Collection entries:
......

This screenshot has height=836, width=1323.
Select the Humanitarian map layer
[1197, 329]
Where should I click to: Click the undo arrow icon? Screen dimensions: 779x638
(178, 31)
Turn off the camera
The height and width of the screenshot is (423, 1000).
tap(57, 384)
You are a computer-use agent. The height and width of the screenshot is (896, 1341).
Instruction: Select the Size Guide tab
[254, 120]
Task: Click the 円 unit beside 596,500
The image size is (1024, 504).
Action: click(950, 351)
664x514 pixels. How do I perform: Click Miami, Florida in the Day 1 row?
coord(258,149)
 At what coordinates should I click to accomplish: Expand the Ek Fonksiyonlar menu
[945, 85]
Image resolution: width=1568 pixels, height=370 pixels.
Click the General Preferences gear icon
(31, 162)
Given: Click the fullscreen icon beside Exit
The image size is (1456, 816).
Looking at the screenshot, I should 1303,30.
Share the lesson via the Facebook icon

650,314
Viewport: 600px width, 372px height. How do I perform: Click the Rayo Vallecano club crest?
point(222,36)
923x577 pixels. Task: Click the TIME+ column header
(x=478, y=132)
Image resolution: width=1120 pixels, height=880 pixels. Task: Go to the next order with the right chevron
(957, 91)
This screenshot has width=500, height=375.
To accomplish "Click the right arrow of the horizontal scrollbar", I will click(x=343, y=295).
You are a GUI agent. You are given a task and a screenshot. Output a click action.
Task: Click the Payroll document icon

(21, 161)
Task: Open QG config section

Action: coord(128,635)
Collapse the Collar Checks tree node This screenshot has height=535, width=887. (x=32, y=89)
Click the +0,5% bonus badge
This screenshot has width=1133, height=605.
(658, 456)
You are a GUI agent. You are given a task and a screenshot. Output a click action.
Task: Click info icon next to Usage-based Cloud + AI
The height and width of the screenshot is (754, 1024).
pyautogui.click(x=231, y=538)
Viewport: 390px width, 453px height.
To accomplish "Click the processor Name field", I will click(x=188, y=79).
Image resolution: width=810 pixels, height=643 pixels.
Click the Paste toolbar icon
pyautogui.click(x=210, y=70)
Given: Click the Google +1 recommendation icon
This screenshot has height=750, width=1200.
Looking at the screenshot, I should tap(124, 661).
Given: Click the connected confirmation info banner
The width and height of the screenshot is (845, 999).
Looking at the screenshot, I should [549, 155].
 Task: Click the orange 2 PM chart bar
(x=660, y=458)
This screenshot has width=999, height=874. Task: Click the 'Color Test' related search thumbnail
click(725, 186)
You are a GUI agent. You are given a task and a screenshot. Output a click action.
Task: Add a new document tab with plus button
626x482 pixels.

......

In the entries above, find the line with "664x514 pixels. How" and the line with "Image resolution: width=1568", then set down exactly those two and every line between them, nothing else.

664x514 pixels. How do I perform: Click Miami, Florida in the Day 1 row?
coord(258,149)
 At what coordinates should I click to accomplish: Expand the Ek Fonksiyonlar menu
[945, 85]
Image resolution: width=1568 pixels, height=370 pixels.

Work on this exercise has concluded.